Looks like it uses the same idea as the fitbit and Sleep Cycle; motion tracking to assess your sleep cycles. It’s sound tech, and works well in the two I’ve tried out.
The UP is more of a direct competitor with fitbit, seeing as it also works for tracking movement during the day. Which makes me wonder just how they’re tracking movement, seeing as the Jawbone UP is on the wrist. I don’t know about you, but I move my wrist an awful lot more during the day than I move most of the rest of me (ah, the sedentary life of a writer). Seems likely that there’s some communication with the iPhone to help with that.
I do really like some of the features they mention:
- Water resistant (woo! I have a history of dropping expensive electronics in water.)
- Reminder to move periodically during sedentary (computer focused) activities (this is hugely important for people with RSI, and even though I *know* I should do something like this, I never actually do.)
- Silent wake-up, via vibration, at the appropriate point in your sleep cycle
That last one is actually of tremendous interest. With both Sleep Cycle and the Zeo, which do the same thing with varying levels of accuracy, you have the issue of potentially waking your partner at an inopportune time. Since they both use sound, it’s really impossible to wake only one person. I can’t tell you the number of times the alarm has gone off waking one of us at exactly the wrong moment, thereby leaving us groggy the rest of the day.
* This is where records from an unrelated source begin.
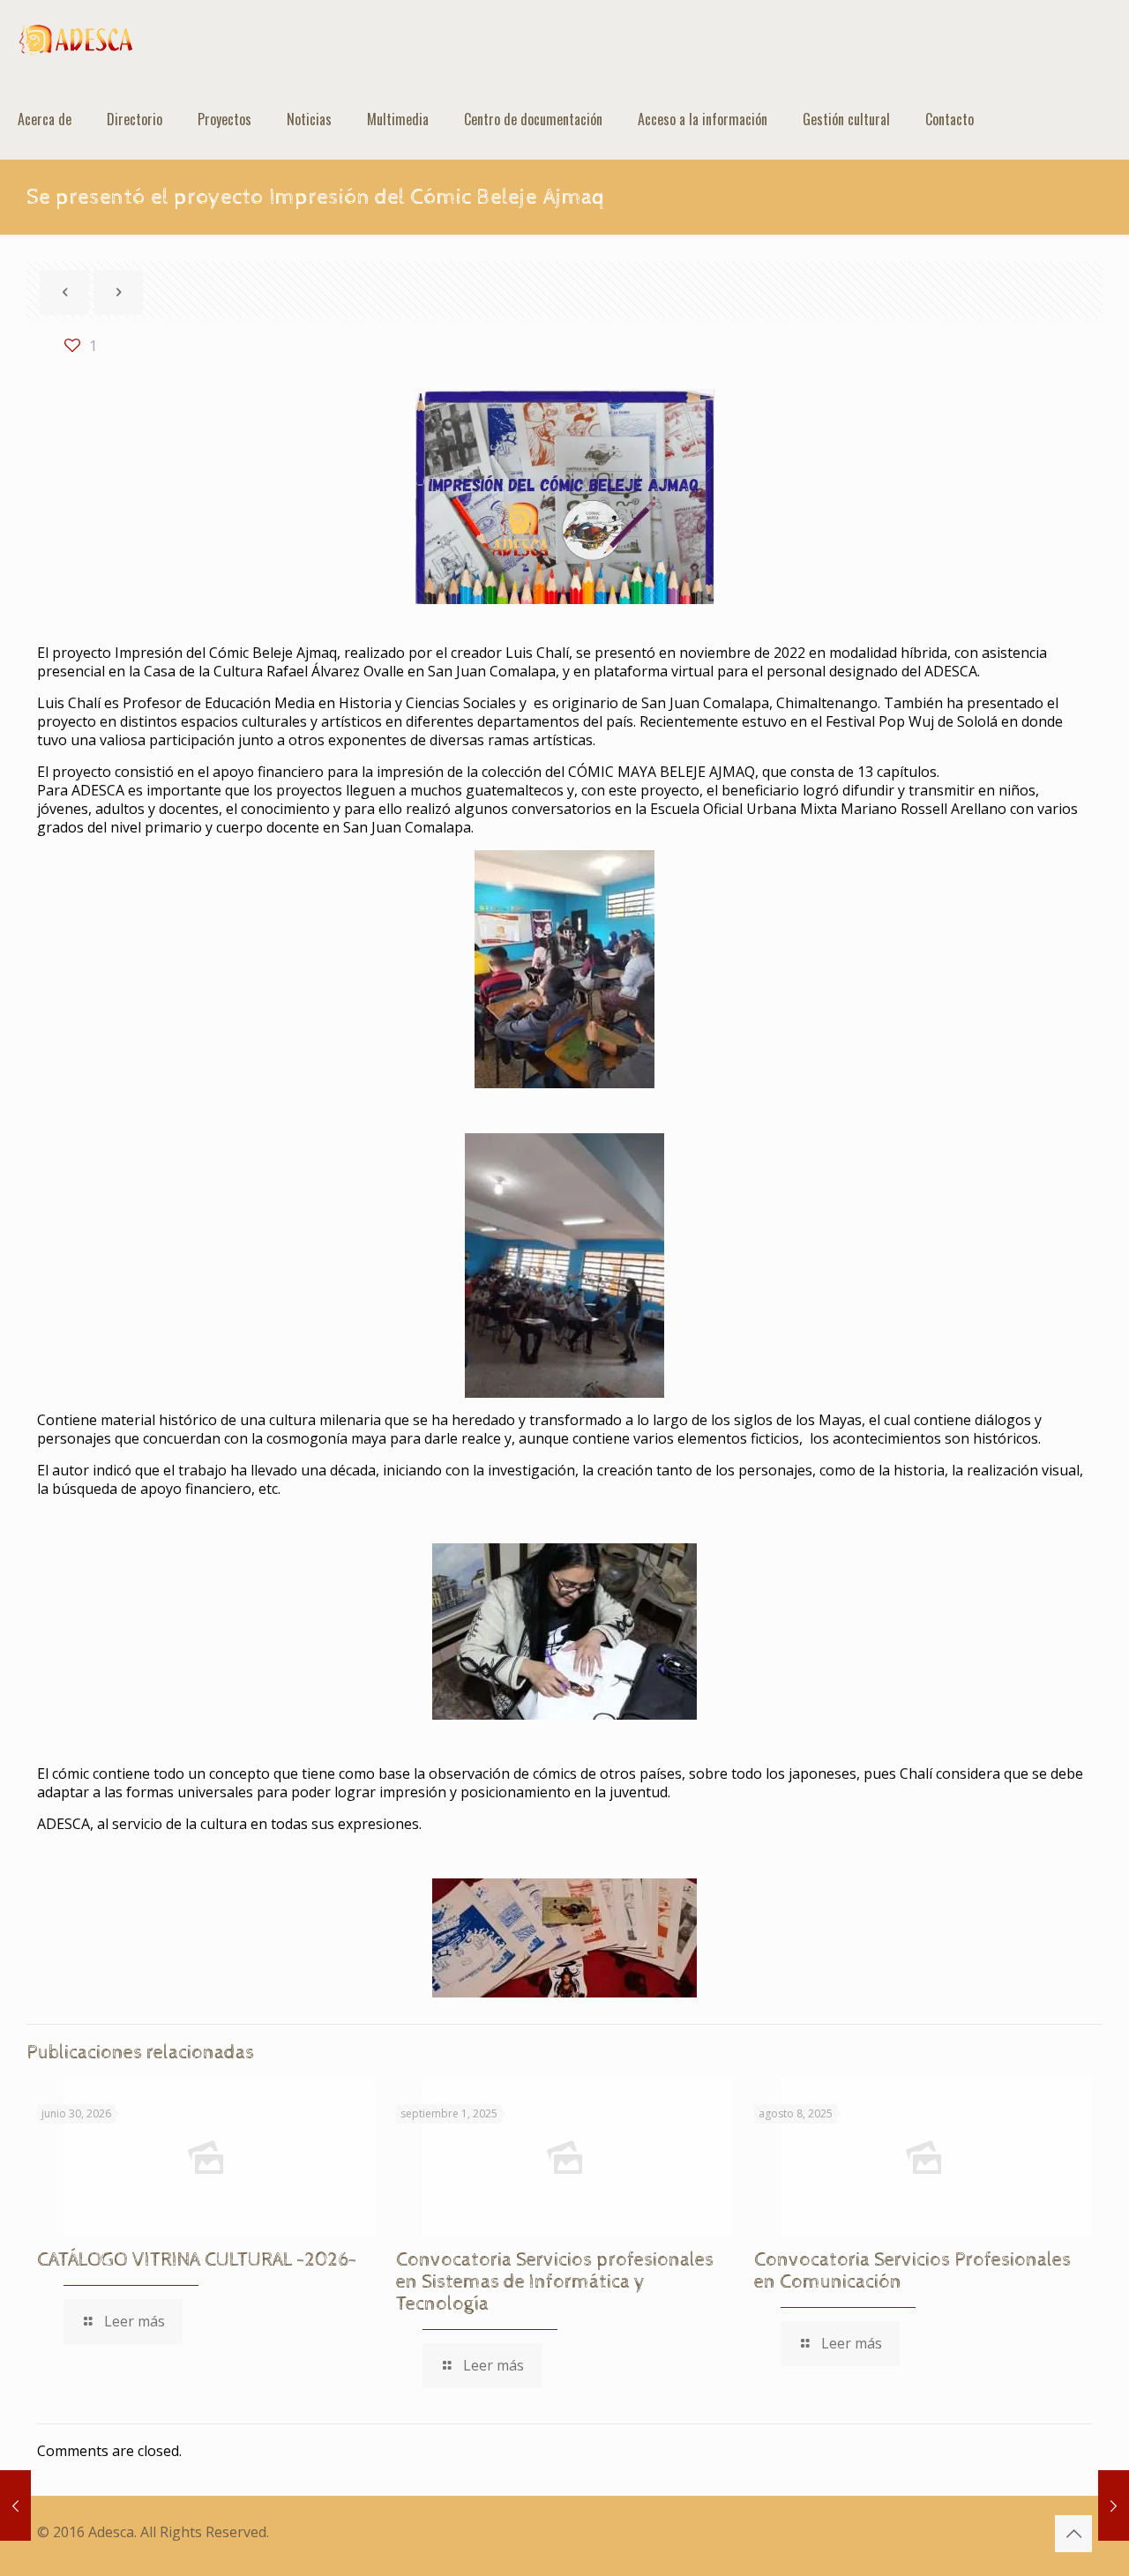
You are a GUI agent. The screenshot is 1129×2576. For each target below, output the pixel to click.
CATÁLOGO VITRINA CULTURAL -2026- (197, 2260)
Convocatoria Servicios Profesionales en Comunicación (912, 2271)
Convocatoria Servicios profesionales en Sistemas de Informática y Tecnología (555, 2282)
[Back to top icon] (1073, 2533)
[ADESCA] (76, 39)
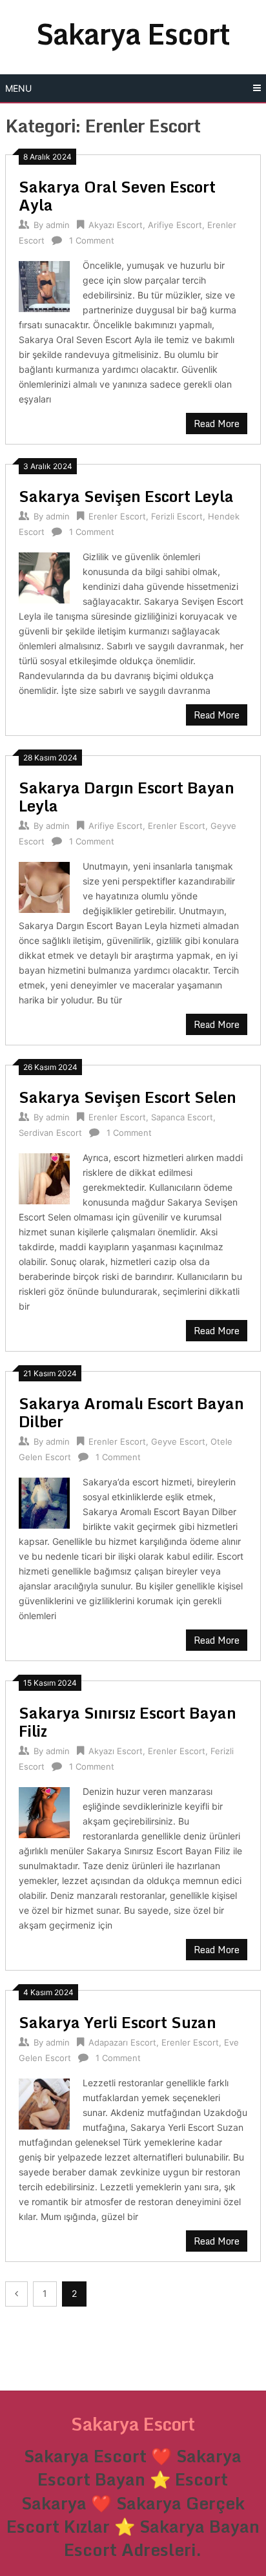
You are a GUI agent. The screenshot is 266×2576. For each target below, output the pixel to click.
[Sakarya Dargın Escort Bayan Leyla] (44, 885)
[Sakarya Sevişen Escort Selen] (44, 1177)
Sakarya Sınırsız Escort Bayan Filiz (127, 1721)
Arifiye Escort (175, 225)
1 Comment (91, 240)
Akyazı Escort (115, 225)
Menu (18, 88)
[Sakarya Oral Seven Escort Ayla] (44, 284)
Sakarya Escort (133, 33)
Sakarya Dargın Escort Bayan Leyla (126, 796)
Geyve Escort (178, 1441)
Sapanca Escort (182, 1117)
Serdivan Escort (50, 1132)
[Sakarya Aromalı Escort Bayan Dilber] (44, 1501)
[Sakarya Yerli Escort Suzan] (44, 2102)
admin (58, 225)
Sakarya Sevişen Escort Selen (127, 1096)
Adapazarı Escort (122, 2042)
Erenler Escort (117, 516)
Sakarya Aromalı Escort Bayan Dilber (131, 1412)
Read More (217, 423)
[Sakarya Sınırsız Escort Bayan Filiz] (44, 1811)
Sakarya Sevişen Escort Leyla (126, 495)
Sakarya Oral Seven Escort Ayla (117, 195)
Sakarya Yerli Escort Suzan (117, 2022)
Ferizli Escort (177, 516)
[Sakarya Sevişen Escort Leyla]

Jawbone UP looks like it might solve that particular problem. Hard to know, not having experienced it and therefore not knowing if the vibration would be enough to wake me. (I’ve been known to sleep through sizable earthquakes). The idea of a dawn lamp really still seems best to me. And if anyone finds a way to connect that to the Zeo (or, heck, any one of these sleep trackers) I’m so totally there.
From what little I’ve seen in commentary, there may be a question of sturdiness with the UP. But then, I found that the fitbit tended to crack (both fitbits I’ve had did this, which makes me wonder at the customer service response saying they’d never seen that before, but they would–and did–replace my broken fitbit). For that matter, the Zeo started malfunctioning a few months ago, and since then it’s been gathering dust on my dresser. Sleep Cycle is, at this point, the only one I’m using every night. Though it is the least accurate of the three. It’s the easiest.
Of course, the reason I’m not using my fitbit is that I managed to misplace it and then, once I found it, I couldn’t find the charger. So, I might still be using it if I could charge it…
The UP weighs in at a solid $99, making it equivalent to the fitbit in terms of cost.